September 11, 2012, here on slacktivist: The clobber verses vs. ‘the only thing that counts’
Paul, in particular, dealt extensively with the question of Bible-as-rulebook and found himself embroiled in some very contentious arguments with those who wielded clobber-verses against him, accusing him of violating the authori-tah of scripture. That passage quoted at the top of this post summarizes Paul’s response: “For the whole law is summed up in a single commandment, ‘You shall love your neighbor as yourself.’”
You may recognize that maneuver. It’s the same duplicitous, weaselly trick I’ve constantly employed here as an explanation for why “love your neighbor as yourself” trumps a half-dozen context-deprived clobber verses. I don’t regard it as duplicitous or weaselly myself, anymore than Paul did, but that’s how it always gets characterized by Team Authoritah — as a dodge, an evasion, a way of “playing fast-and-loose” with the Bible. Paul was quite familiar with that criticism because he was well acquainted with that team.
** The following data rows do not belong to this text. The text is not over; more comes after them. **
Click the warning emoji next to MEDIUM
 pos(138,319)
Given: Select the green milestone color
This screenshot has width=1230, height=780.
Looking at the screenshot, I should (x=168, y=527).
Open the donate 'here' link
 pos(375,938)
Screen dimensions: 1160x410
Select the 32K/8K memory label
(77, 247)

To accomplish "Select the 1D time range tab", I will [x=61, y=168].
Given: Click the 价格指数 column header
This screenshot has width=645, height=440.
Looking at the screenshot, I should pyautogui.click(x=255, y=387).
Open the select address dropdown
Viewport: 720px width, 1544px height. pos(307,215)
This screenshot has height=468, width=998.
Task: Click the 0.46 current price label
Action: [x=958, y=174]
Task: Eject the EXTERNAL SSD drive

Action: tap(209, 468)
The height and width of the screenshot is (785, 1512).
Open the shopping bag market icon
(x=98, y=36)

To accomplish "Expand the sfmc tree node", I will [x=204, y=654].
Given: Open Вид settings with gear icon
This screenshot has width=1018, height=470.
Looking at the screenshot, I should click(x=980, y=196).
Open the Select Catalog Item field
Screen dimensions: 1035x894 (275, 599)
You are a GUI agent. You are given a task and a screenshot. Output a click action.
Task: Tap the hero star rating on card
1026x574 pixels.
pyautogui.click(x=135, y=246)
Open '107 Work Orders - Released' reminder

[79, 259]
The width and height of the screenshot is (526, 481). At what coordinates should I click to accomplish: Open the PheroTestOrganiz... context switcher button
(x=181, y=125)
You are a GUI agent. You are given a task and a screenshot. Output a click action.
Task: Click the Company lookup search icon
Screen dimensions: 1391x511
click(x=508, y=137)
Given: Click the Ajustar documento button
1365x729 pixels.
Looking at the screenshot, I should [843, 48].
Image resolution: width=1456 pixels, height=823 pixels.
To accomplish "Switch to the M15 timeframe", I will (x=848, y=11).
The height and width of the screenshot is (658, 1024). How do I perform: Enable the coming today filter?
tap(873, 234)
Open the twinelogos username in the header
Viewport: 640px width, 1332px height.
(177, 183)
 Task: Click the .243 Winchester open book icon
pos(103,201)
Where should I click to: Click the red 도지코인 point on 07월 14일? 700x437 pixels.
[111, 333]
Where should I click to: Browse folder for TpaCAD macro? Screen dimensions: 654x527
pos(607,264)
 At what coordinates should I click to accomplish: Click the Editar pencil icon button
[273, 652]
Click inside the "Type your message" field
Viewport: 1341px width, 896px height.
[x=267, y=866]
Actually, Paul was up against a much more formidable incarnation of Team Authoritah. The six-verse case against homosexuality is nowhere near as robust as the massive scriptural case for mandatory circumcision, but this modern reprise of the same clobber-verse argument takes the same form. The contemporary anti-gay argument is just a paler, thinner version of the anti-Gentile argument wielded by Paul’s sparring partners in the early proto-church.